**GOAL OF THE EXERCISE:**
Please quote the text on factoring and solving quadratics word for word, between "The historical machinery" and "through quadratic equations.", inclusive.

**SELECTED EXCERPT:**
A student who understands this objective should be able to explain the difference between an expression being “factored” and an equation being “solved.” Factoring rewrites the expression. Solving uses the factored expression, often through the zero product property, to find input values. For example, rewriting \(x^2 - 9\) as \((x - 3)(x + 3)\) is factoring. Setting \((x - 3)(x + 3) = 0\) and concluding \(x = 3\) or \(x = -3\) is solving.
The historical machinery behind this idea
Quadratic equations have one of the oldest histories in mathematics. Babylonian mathematicians solved quadratic-type problems involving areas and lengths thousands of years ago. Their methods were often geometric and procedural rather than symbolic. They did not use modern factored notation, but they understood relationships that we now express through quadratic equations.
The development of symbolic algebra made factoring possible as a general technique. Once expressions could be written with variables and powers, mathematicians could recognize patterns and rewrite quadratics as products. This made solving more efficient and more general. The zero product property itself is grounded in basic arithmetic: in ordinary real-number arithmetic, a product can equal zero only if at least one factor is zero. That simple property becomes enormously powerful when combined with symbolic factors.

**SUPPLIED ENTRIES:**

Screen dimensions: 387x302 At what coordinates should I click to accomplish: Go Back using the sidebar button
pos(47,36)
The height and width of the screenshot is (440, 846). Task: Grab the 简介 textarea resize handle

* * *

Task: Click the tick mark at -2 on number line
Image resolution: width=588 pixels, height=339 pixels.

...

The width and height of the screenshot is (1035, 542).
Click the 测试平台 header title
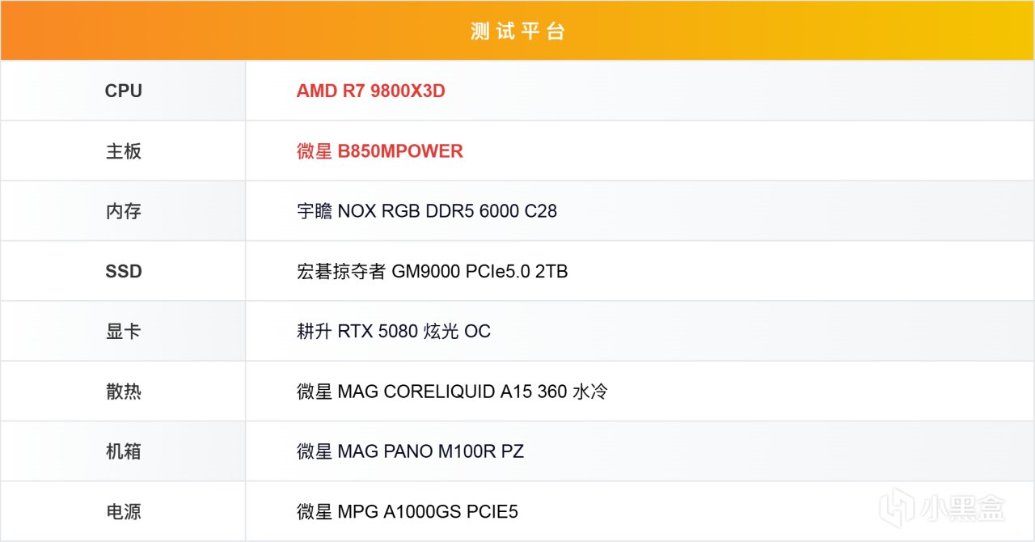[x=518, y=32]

**PROBLEM SOLUTION:**
The historical machinery behind this idea
Quadratic equations have one of the oldest histories in mathematics. Babylonian mathematicians solved quadratic-type problems involving areas and lengths thousands of years ago. Their methods were often geometric and procedural rather than symbolic. They did not use modern factored notation, but they understood relationships that we now express through quadratic equations.